The Shredded Chef: 120 Recipes for Building Muscle, Getting Lean, and Staying Healthy (The Build Muscle, Get Lean, and Stay Healthy Series) by Matthews Michael

The Shredded Chef: 120 Recipes for Building Muscle, Getting Lean, and Staying Healthy (The Build Muscle, Get Lean, and Stay Healthy Series) by Matthews Michael

Author:Matthews, Michael [Matthews, Michael]
Language: eng
Format: epub, azw3, pdf
Publisher: Waterbury Publishers, Inc.
Published: 2014-01-14T23:00:00+00:00


Beef Stroganoff

Servings: 4

Prep Time: 10 mins

Cooking Time: 1 hr – 1 hr 10 mins

(Per Serving)

Calories: 322

Protein: 30 grams

Carbohydrates: 9 grams

Fat: 19 grams

Ingredients

• 1 pound lean beef tenderloin, sliced

• 1/4 teaspoon salt

• 1/4 teaspoon ground black pepper

• 4 tablespoons unsalted butter

• 1/2 medium yellow onion, sliced

• 2 tablespoons cornstarch

• 1/2 can (10.5 ounces) condensed beef broth

• 1/2 teaspoon Dijon mustard

• 1 clove garlic, minced

• 1/2 tablespoon Worcestershire sauce

• 1 can (4 ounces) sliced mushrooms, drained

• 3 tablespoons fat-free sour cream

• 3 tablespoons fat-free cream cheese

• 3 tablespoons white wine

Directions

1. Season the meat with the salt and pepper. Melt the butter in a large skillet over medium heat. Add the beef and brown on all sides. Push to one side of the pan.

2. Add the onions and cook for 3 – 5 minutes, until tender. Push the onions over to the side with the beef. Mix the cornstarch with 2 tablespoons of beef broth then pour into the skillet, mix with the juices in the pan to dissolve.

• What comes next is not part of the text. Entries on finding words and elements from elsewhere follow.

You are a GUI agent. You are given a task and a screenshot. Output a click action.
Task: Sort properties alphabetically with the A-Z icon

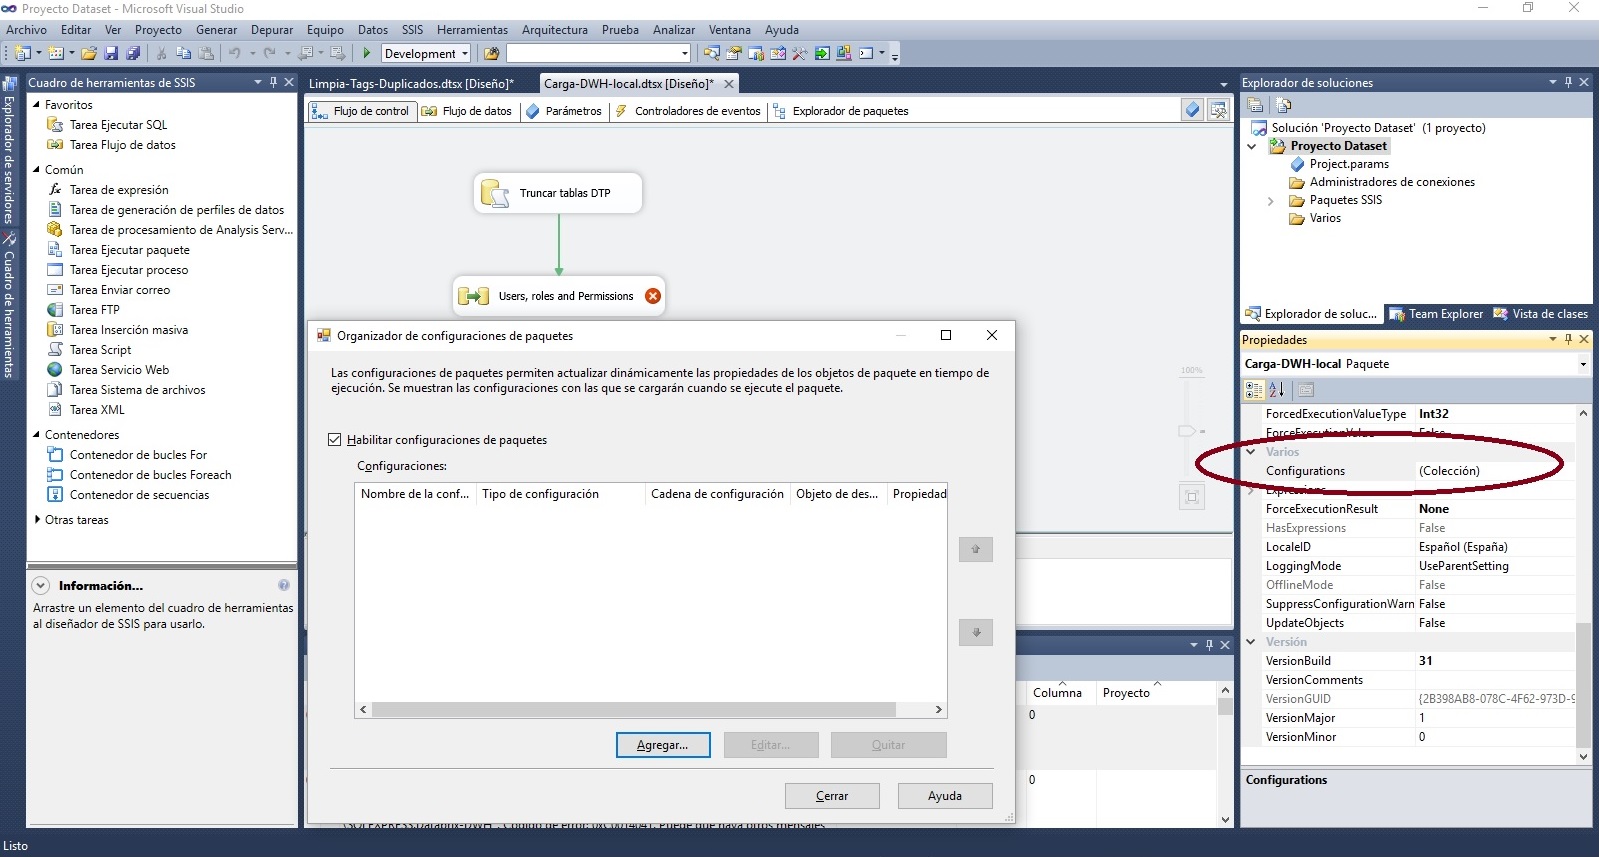coord(1277,390)
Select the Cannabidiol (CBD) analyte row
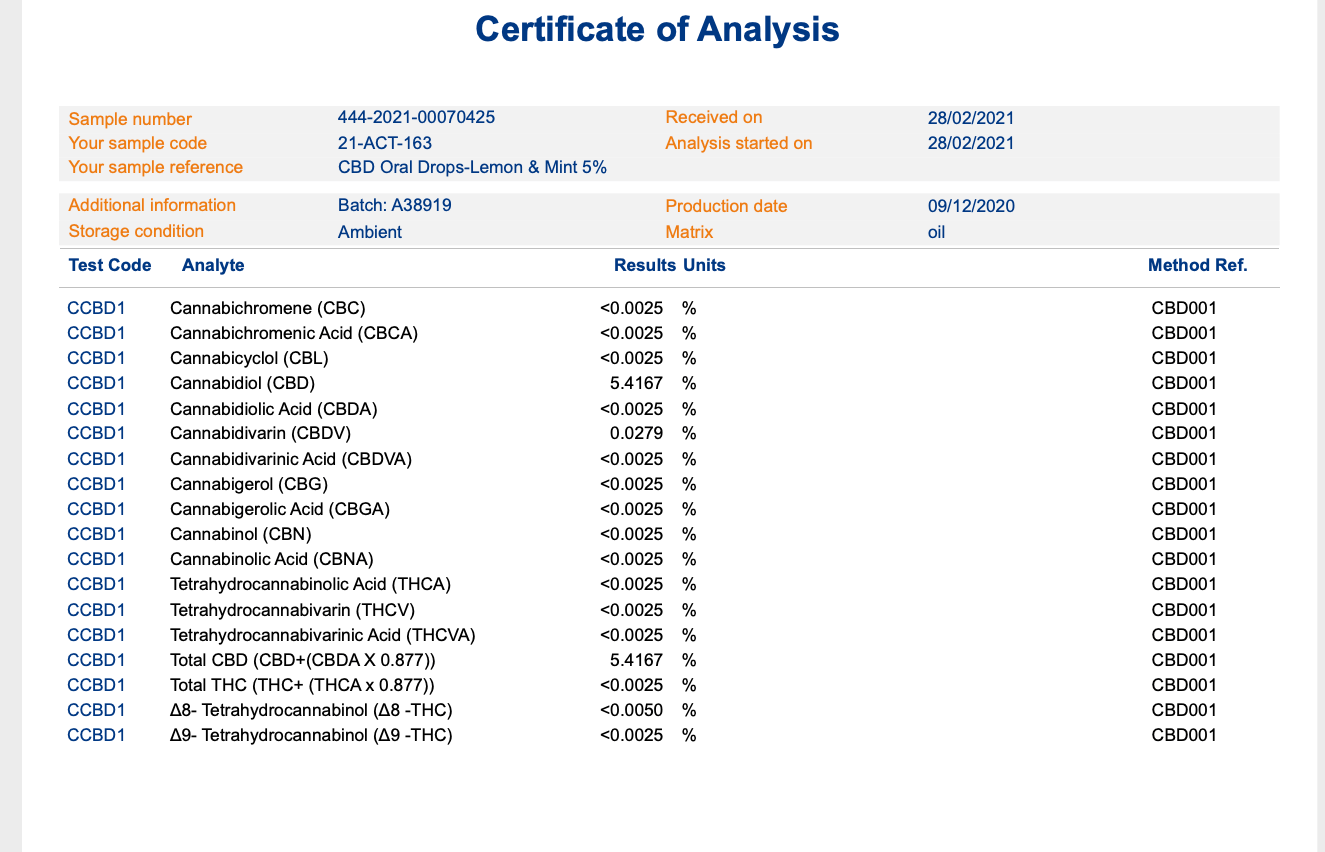The width and height of the screenshot is (1325, 852). (x=242, y=383)
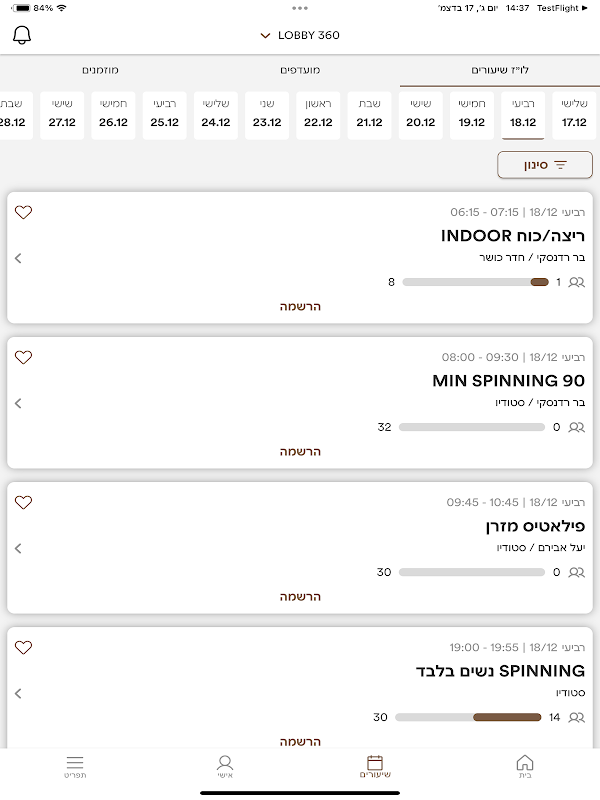Screen dimensions: 600x800
Task: Tap the participants icon on MIN SPINNING 90
Action: 577,427
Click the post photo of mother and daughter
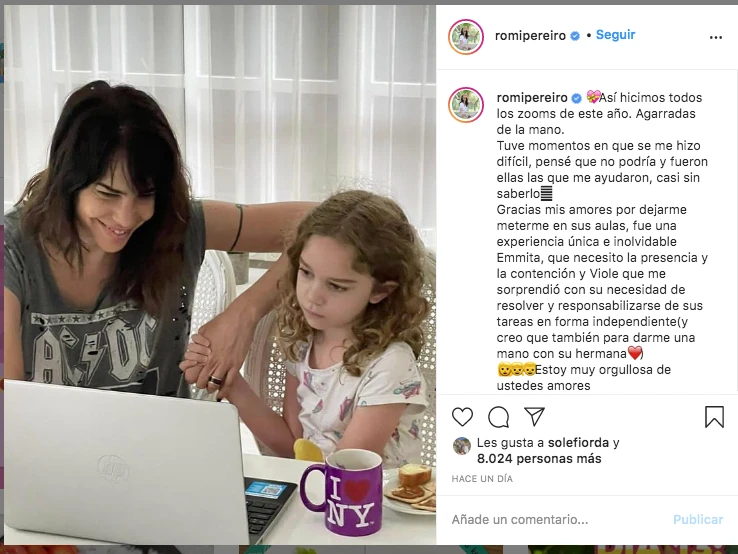738x554 pixels. pos(220,275)

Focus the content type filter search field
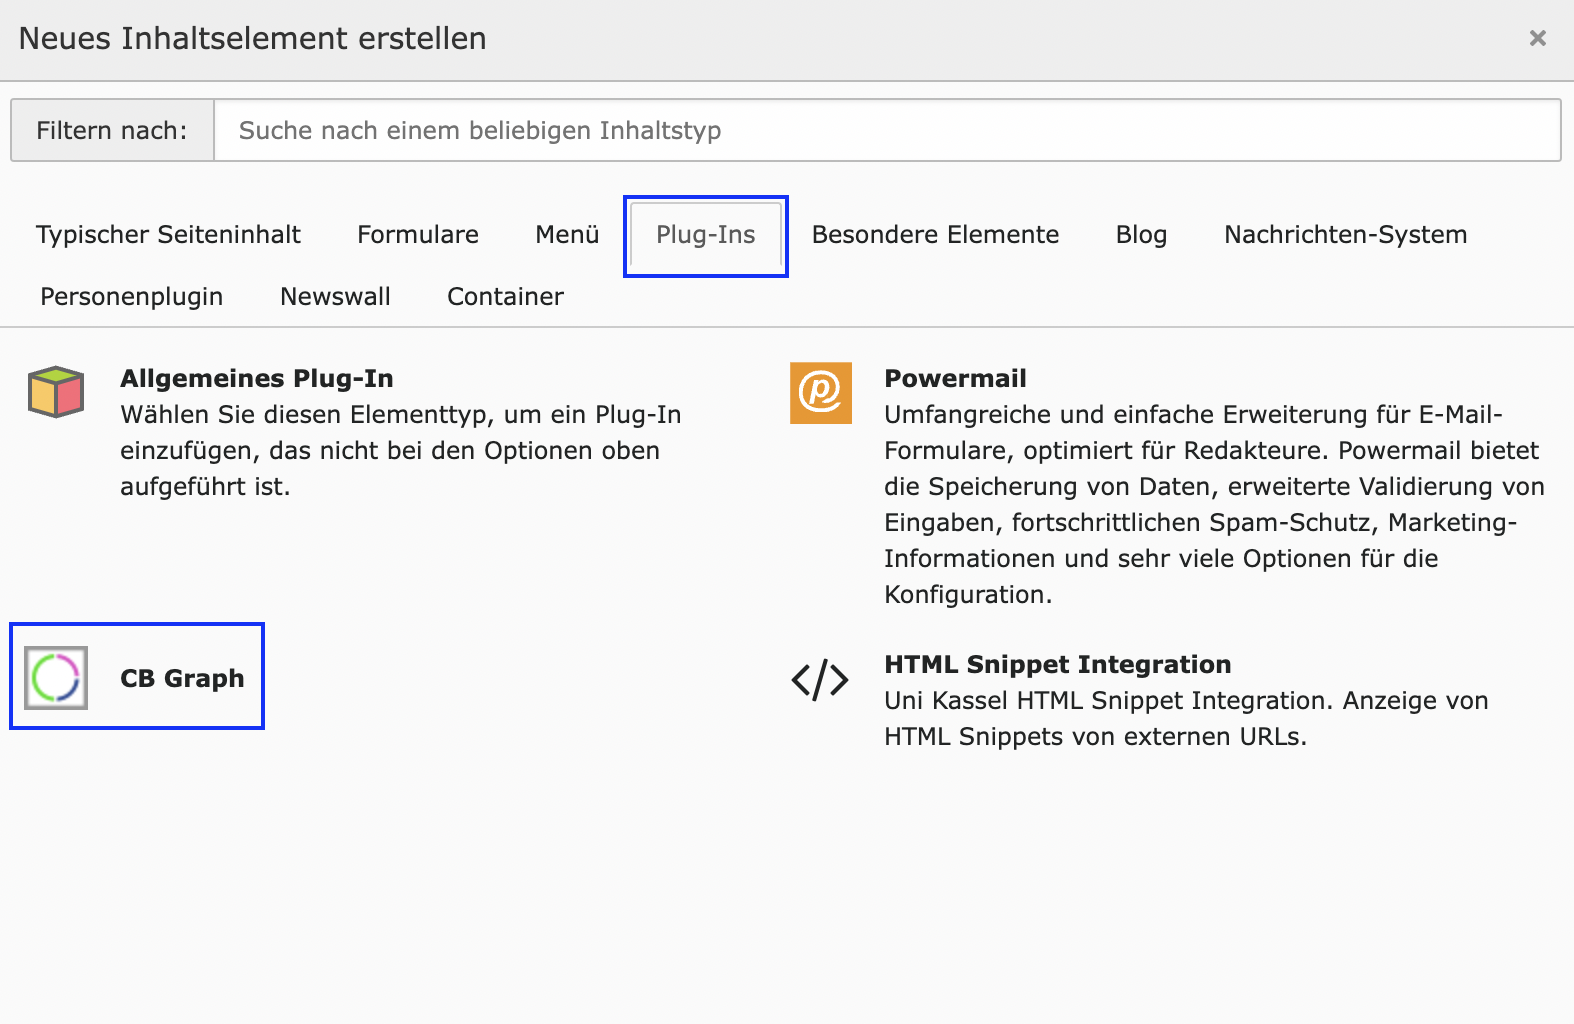pyautogui.click(x=886, y=130)
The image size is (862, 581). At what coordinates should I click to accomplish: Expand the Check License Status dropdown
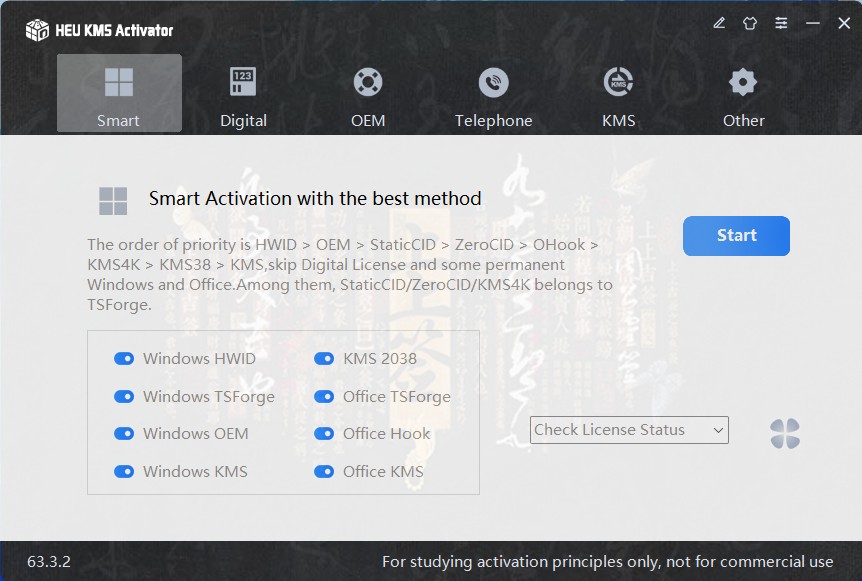pyautogui.click(x=629, y=430)
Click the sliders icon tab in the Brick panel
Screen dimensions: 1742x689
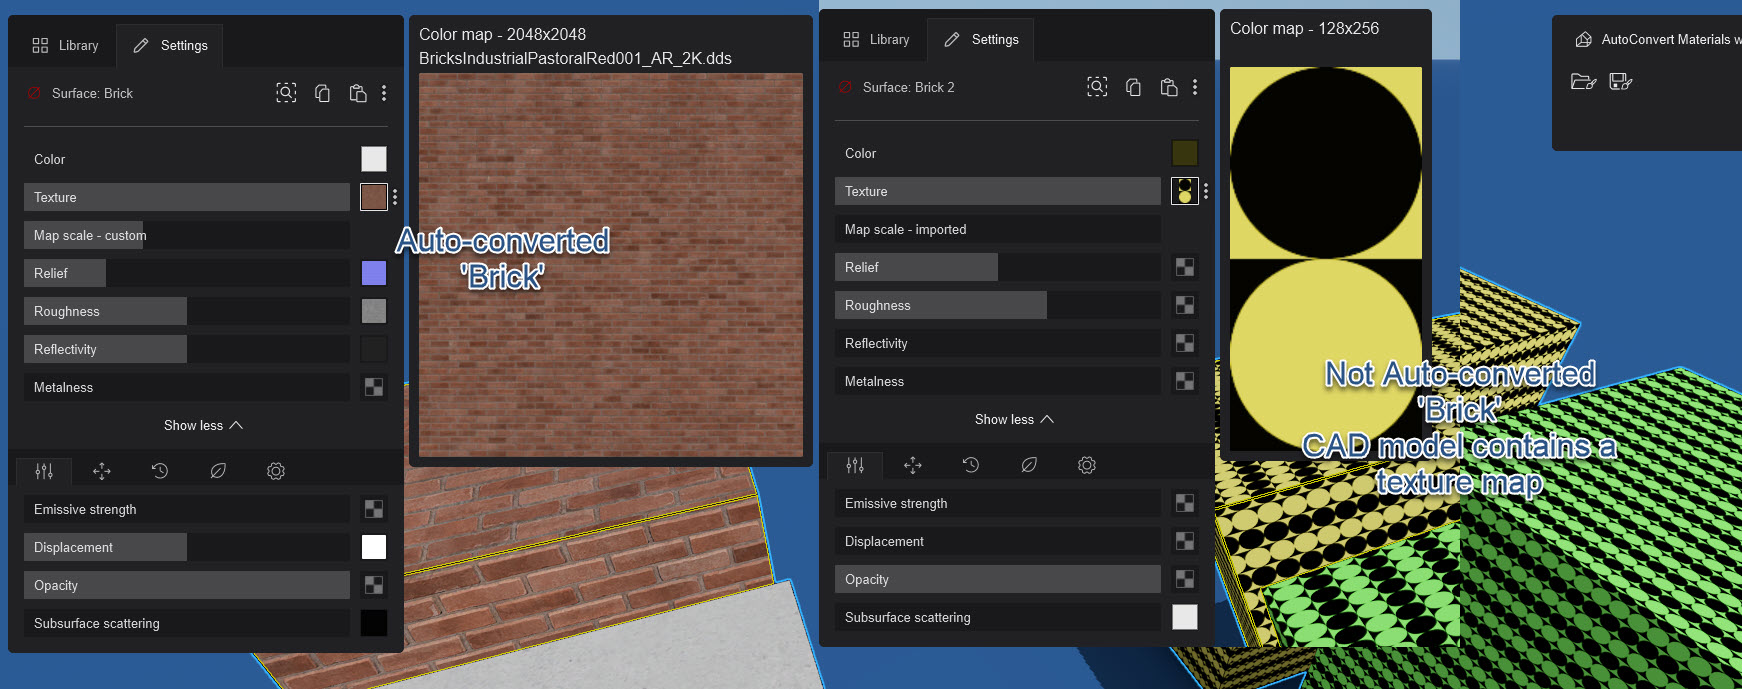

3. Pour in the remaining beef broth. Bring to a boil, stirring frequently. Lower the heat and stir in the mustard, garlic, and Worcestershire. Cover with a tight fitting lid and simmer for 45 minutes to an hour, until the meat is a desired level of doneness.

4. 5 minutes before the beef is done, stir in the mushrooms, sour cream, cream cheese, and white wine. Stir well and let the beef finish cooking in the sauce.